Muncaster, Claude: Kings Cross Station, London – SOLD

£450.00

An evocative watercolour of Kings Cross Station full of steam loco activity, one of a series of paintings of everyday London produced by Muncaster in the late 1920s. Such contemporary paintings are rare and Muncaster has captured the activity typical of a mainline station in this period.

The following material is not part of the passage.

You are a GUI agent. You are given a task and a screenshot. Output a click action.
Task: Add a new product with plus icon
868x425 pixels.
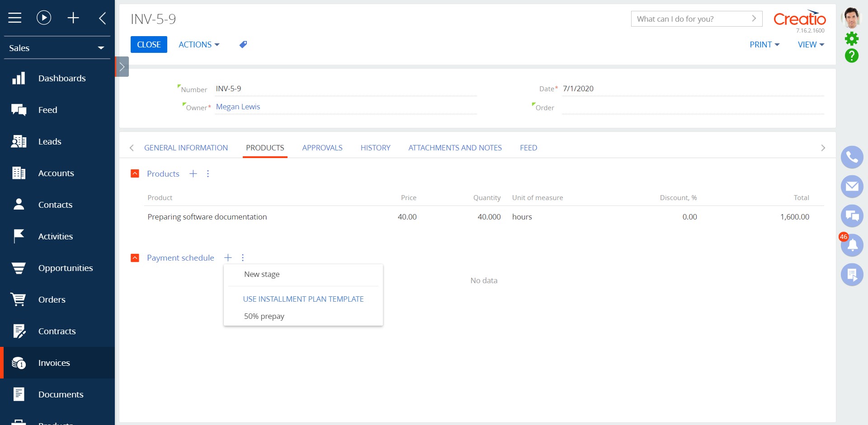point(193,174)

Artist: Claude Muncaster, (1903-1974)


Title and date: Kings Cross Station, London, 1927


Size: 20.5 x 29.0 cms, framed in excellent condition.


Out of stock

Description

Artist description:

Claude Muncaster was an etcher, illustrator, writer, lecturer and broadcaster and a watercolourist known for his landscapes and maritime scenes. He was born Grahame Hall, the son of the Royal Academician Oliver Hall who taught his son to paint from an early age; Grahame first exhibited his work aged 15 and a few years later was showing at the RA. However, he adopted the name Claude Muncaster in 1922 to dissociate his career from that of his father. He made a series of paintings of London in the late 1920s of which this is one.

Muncaster served in the Royal Naval Volunteer Reserve (RNVR) from 1940-44, training as a navigator before going on to advise on the camouflage of ships and also worked as an official war artist.

In 1946-7 he was commissioned by the Queen to produce watercolours of the royal residences at Windsor, Sandringham and Balmoral; the Duke of Edinburgh, in a foreword to a biography of Muncaster, recalls the artist’s ‘unerring instinct for a subject’ and his sense of atmosphere. Other commissions included large panoramas of the Thames and Bradford. His paintings can be found in the Royal Academy, Tate Gallery, National Maritime Museum, National Railway Museum and the Royal Air Force Museum.